As Tufte sees it, today's GUIs are problematic, in part, "because we've been taught to segregate text and graphics. There are a couple sources for that fallacy. One of them is that the modes of production have segregated text and image and tables up until recently. The other is that some people have taken a physiological speculation about how the brain works and tried to turn it into a design strategy: all that left brain/right brain, text/image nonsense. The funniest thing about the left brain/right brain book on drawing is that they have the drawings of children and they show what the children drew before and afterward, and the befores are much better than the afterwards. The afters are sort of stereotypical; the befores are idiosyncratic and quirky."
As he does throughout his books and his lectures, Tufte looks to history for design solutions. "Someday – as they say in the industry, 'real soon now' – interfaces will be as seamless as (they were for) Galileo." He opens an original edition of Galileo's Istoria e dimostrazioni intorno alle macchie solari e loro accidenti, then turns to a description of the first telescopic observations of Saturn.
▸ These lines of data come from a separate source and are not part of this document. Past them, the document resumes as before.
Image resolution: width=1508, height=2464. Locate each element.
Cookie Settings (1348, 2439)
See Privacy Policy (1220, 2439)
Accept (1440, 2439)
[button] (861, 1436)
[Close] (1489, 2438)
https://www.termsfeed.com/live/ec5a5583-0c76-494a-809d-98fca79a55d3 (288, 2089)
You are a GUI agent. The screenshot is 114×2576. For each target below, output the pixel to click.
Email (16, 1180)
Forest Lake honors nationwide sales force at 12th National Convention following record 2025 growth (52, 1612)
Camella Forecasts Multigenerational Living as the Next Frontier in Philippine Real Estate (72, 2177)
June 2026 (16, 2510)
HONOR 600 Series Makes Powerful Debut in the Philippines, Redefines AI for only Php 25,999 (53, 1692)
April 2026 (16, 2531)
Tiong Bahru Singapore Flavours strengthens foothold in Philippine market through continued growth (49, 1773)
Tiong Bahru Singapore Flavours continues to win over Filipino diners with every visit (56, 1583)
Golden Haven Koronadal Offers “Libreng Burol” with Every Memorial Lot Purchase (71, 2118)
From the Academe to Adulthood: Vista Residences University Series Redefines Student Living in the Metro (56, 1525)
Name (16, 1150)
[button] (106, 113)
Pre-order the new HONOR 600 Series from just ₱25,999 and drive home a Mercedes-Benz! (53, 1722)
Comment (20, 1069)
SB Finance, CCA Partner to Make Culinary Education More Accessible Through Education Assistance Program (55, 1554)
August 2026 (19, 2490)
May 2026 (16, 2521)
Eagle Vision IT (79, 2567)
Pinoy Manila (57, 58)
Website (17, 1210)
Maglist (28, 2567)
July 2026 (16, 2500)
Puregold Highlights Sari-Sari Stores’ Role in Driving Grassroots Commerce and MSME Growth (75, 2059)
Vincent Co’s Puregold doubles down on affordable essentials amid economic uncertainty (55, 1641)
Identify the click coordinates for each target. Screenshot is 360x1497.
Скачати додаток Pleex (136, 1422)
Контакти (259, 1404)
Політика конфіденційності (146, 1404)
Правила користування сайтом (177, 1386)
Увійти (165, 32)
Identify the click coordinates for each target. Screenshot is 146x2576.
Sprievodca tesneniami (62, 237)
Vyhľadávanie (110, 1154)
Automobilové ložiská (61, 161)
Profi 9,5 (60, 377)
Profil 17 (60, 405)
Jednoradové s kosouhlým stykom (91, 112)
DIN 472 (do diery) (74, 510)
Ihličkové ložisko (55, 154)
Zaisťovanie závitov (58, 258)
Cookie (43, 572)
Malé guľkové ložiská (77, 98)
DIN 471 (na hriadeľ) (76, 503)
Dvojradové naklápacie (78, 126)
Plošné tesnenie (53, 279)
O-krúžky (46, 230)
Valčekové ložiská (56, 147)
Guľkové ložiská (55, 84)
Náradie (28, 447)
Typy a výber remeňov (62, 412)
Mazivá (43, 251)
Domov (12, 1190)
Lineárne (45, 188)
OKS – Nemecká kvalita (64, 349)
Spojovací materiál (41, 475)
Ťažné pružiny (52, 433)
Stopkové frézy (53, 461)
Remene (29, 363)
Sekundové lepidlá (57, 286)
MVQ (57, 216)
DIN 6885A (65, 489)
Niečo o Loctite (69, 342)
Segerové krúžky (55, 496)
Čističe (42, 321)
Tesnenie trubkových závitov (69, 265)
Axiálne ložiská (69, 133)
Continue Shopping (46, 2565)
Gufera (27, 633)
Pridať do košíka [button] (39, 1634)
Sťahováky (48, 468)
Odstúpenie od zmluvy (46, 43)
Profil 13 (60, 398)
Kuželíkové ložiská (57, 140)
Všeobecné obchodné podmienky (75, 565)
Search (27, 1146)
In the text itself, as if it were a word, is a picture of Saturn and its rings. The integration is seamless. "So 'real soon now,' we'll be able to do what Galileo did in 1613."
Applications nowadays are stuffed with features and mini-applications, enough so that people are often intimidated by the hidden features and don't bother learning them. "We've all heard jokes about programming VCRs, but the same is true of the features of any of the main word processing programs. There are lots of things that users would like to do, but the learning costs are too high. There's a joke along the lines of 'if a million monkeys had a million years they could type out the complete Shakespeare.' Similarly, if a million monkeys had a million years at a terminal they could eventually get two columns in Word. The key thing in judging an interface – and this is how the trade press should review things – is not the features but the access to the features. Sure, the features exist, but do they exist as far as most users are concerned?"
Tufte sounds like he's preaching when he prescribes a design solution. "Usually there isn't much evidence for a great design strategy. A good design has a wholeness, an integrity, and a oneness that comes from a single intelligence. That's true of all great designs. They're idiosyncratic, they have a personality. It's hard to give evidence why one design is better than another. I try to, that's what my work is. I try to give it some principles, but it's a difficult question. A great design really has the quality of revelation."